-------- Data supplied

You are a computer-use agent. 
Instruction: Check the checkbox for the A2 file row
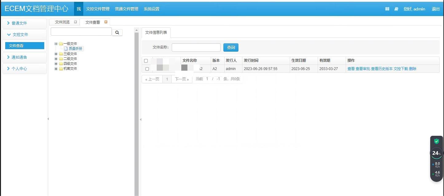[147, 69]
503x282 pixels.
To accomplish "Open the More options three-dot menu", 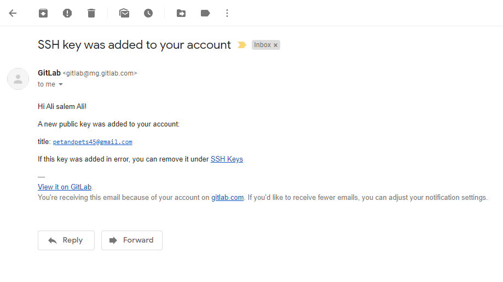I will 227,13.
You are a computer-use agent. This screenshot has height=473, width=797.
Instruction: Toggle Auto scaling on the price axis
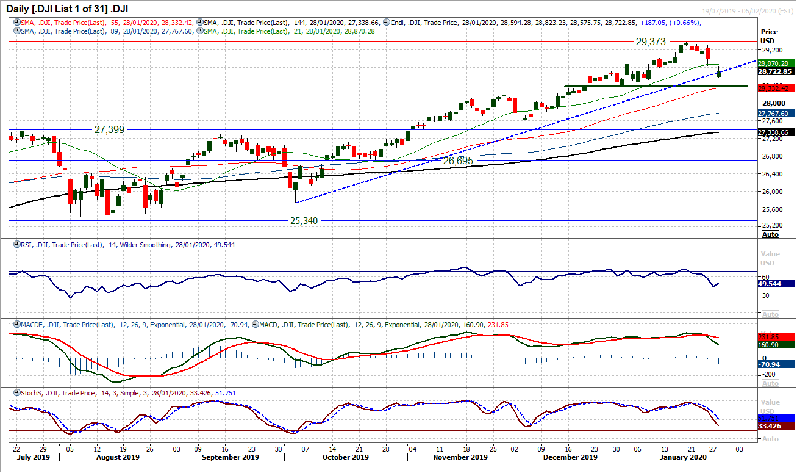[771, 234]

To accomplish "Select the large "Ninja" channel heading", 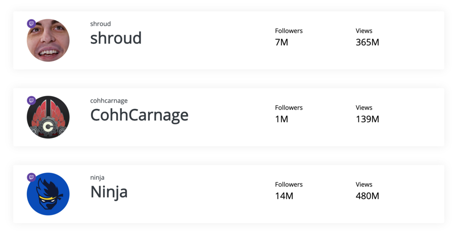I will click(x=109, y=192).
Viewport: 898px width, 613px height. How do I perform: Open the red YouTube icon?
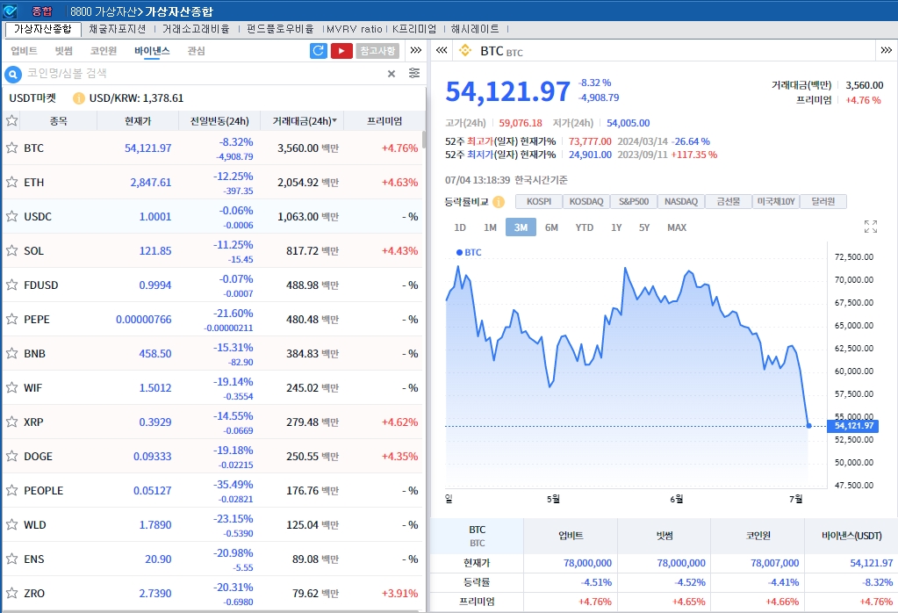(341, 50)

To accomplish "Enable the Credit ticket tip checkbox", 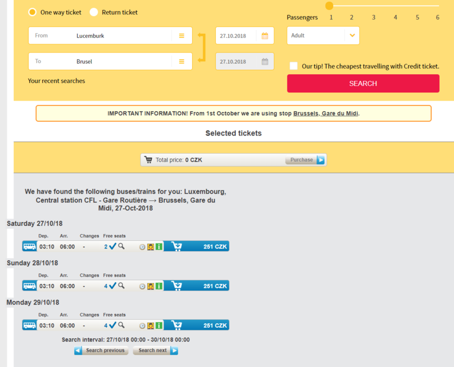I will [x=293, y=66].
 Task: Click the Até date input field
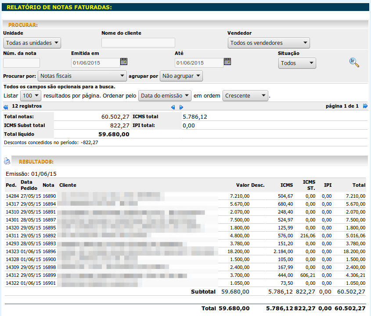(x=198, y=63)
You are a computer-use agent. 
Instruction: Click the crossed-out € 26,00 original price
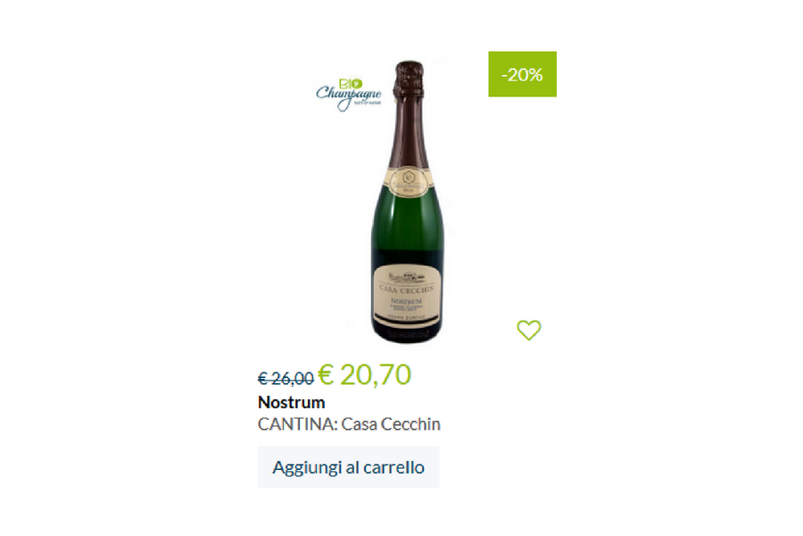286,379
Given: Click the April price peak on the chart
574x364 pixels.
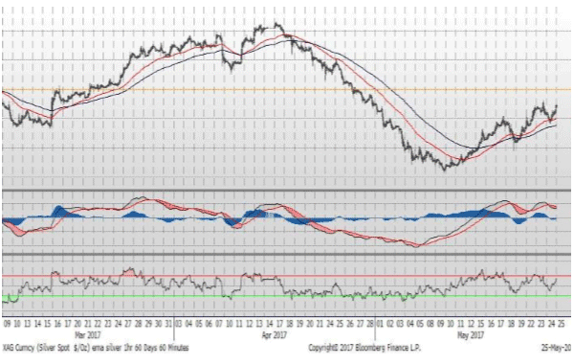Looking at the screenshot, I should (276, 25).
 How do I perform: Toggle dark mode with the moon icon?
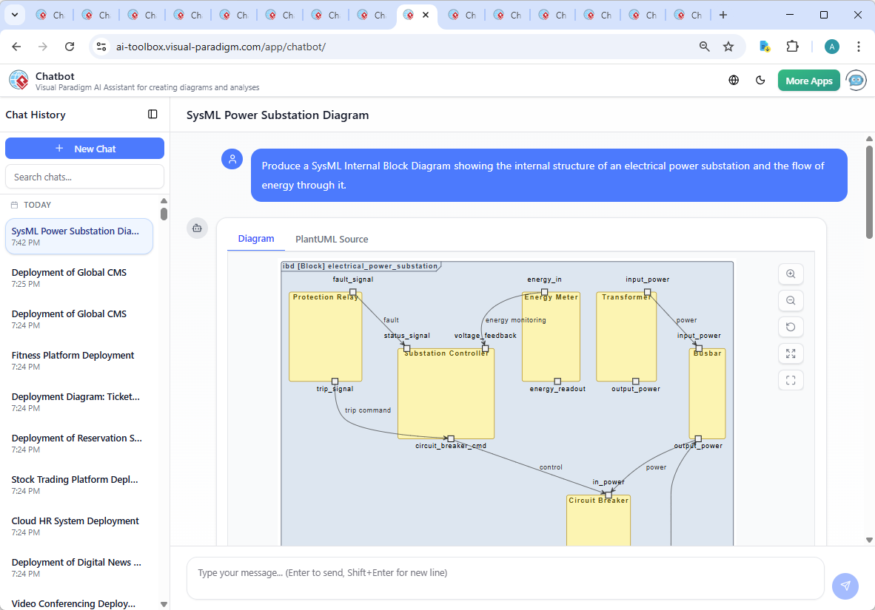[x=760, y=79]
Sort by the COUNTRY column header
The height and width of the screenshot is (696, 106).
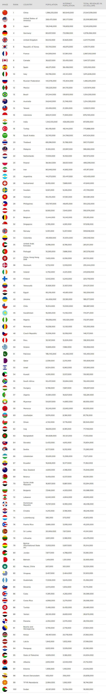click(x=28, y=5)
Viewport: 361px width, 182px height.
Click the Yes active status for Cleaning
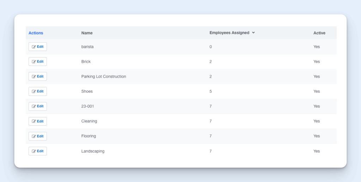click(x=316, y=121)
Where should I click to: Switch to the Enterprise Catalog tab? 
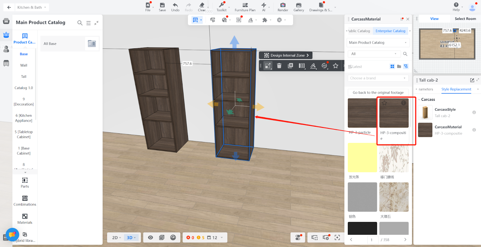pyautogui.click(x=390, y=31)
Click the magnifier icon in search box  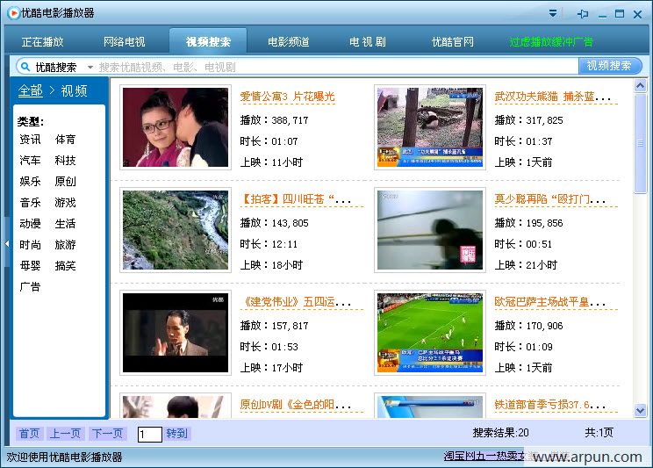pyautogui.click(x=25, y=67)
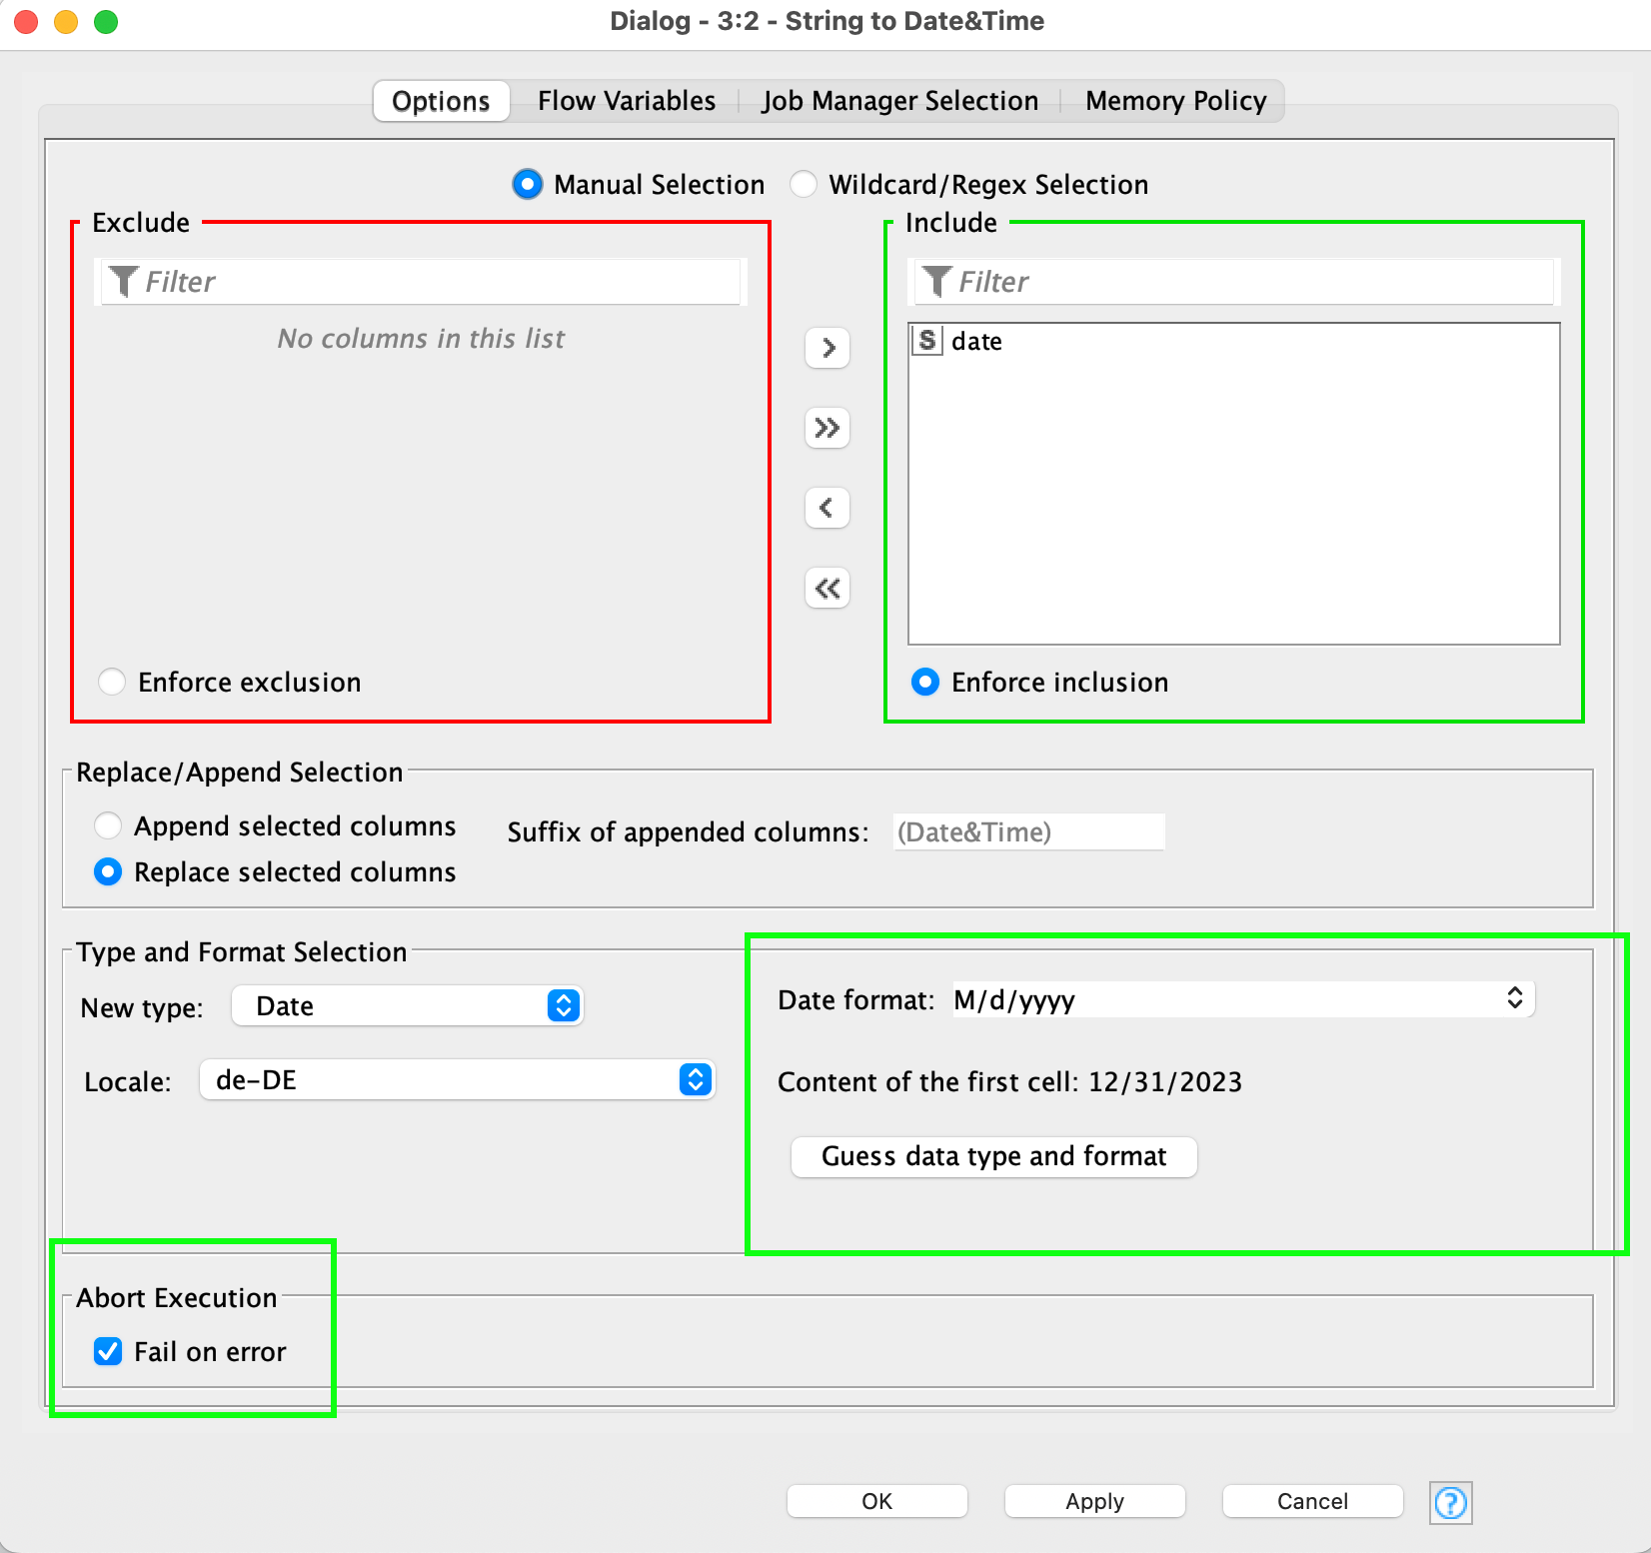Open the help question mark icon

point(1450,1502)
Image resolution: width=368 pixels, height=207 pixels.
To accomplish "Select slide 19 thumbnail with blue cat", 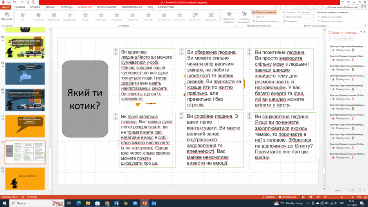I will (25, 74).
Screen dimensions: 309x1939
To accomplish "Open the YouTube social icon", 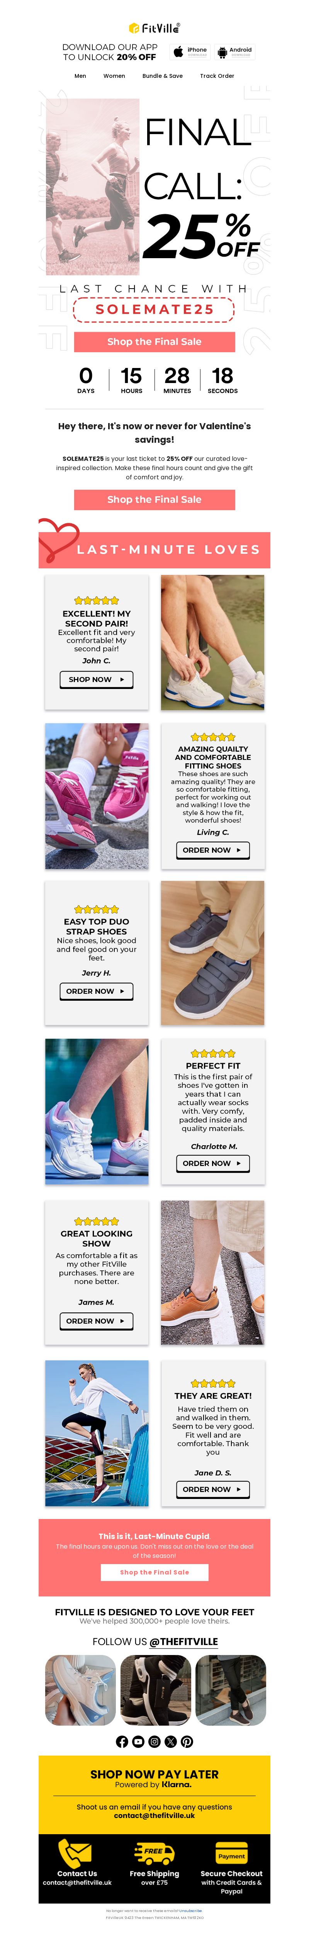I will (138, 1741).
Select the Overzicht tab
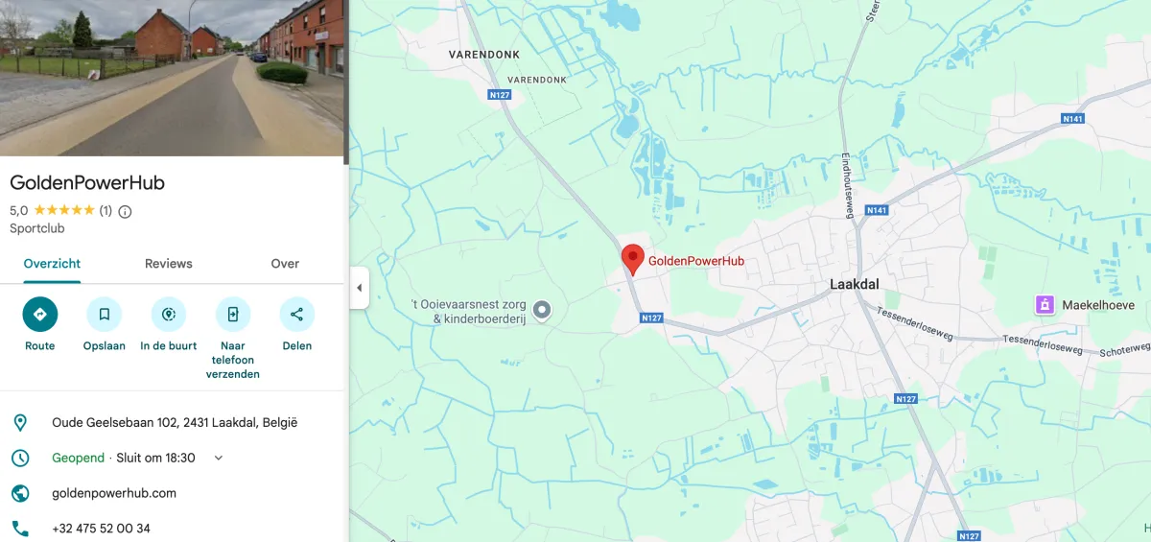The image size is (1151, 542). coord(52,264)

----------------

Requirement
Leave the pictures out. Output, exactly, the lines of the material above starting at the line containing "574x364 pixels." and ending at the line containing "Viewport: 361px width, 182px height.".

Your solution
574x364 pixels.
Looking at the screenshot, I should (276, 25).
 How do I perform: Toggle dark mode with the moon icon?
[x=760, y=79]
Sort by the COUNTRY column header
The height and width of the screenshot is (696, 106).
click(x=28, y=5)
Viewport: 361px width, 182px height.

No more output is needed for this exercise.